Rewrite the listing from the line containing "Given: Click the Speaker Style View heading" through the end, replacing "magnifier" with "magnifying glass" and changing nothing else. Omit the pictures.
Start of INPUT
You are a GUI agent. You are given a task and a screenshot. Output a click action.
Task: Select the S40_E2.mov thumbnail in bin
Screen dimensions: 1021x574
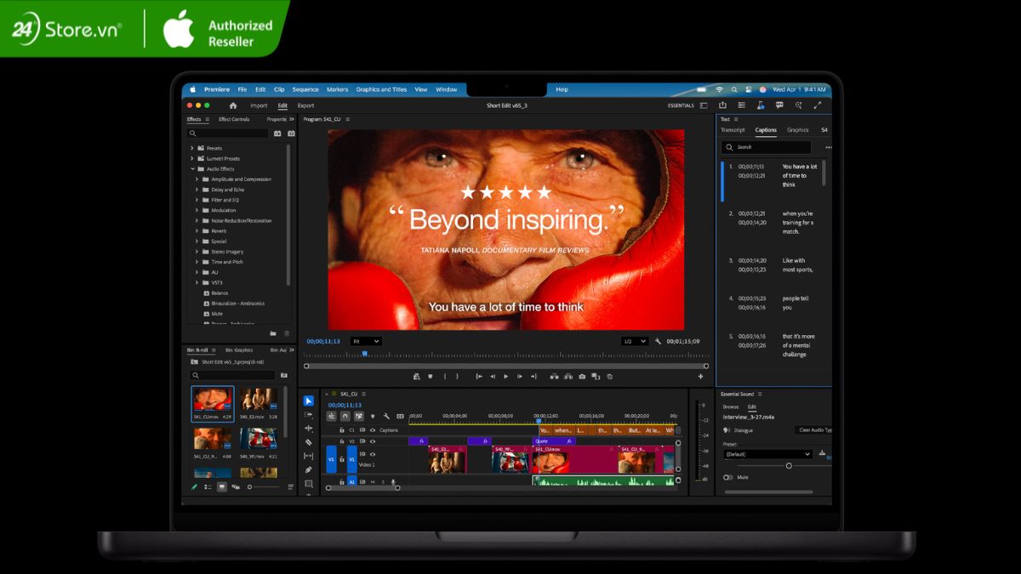click(x=259, y=401)
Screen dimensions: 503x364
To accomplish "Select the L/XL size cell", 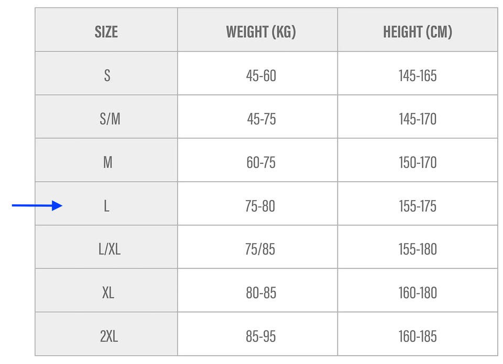I will (x=110, y=249).
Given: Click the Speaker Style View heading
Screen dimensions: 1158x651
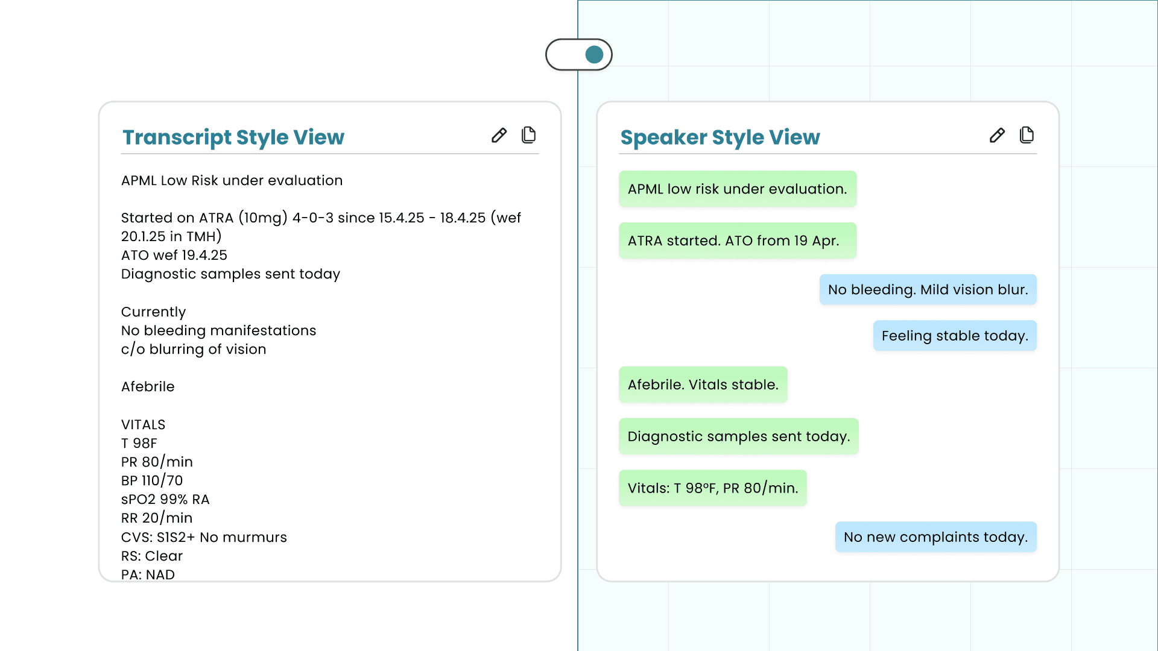Looking at the screenshot, I should pos(720,137).
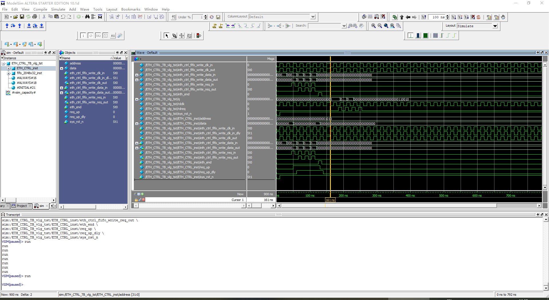Expand the ETH_CTRL_inst tree node
This screenshot has height=300, width=549.
8,68
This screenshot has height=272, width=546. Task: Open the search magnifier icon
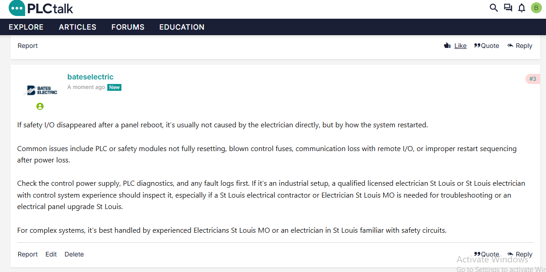[494, 8]
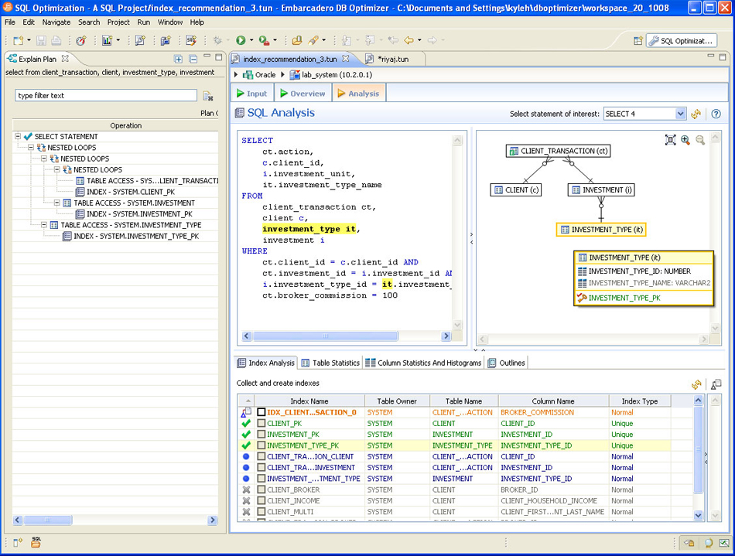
End of INPUT
> [WRITTEN SOLUTION]
Given: Click the Speaker Style View heading
Screen dimensions: 1158x651
Looking at the screenshot, I should pos(720,137).
Expand the ETH_CTRL_inst tree node
This screenshot has height=300, width=549.
8,68
This screenshot has height=272, width=546. Task: Open the search magnifying glass icon
[494, 8]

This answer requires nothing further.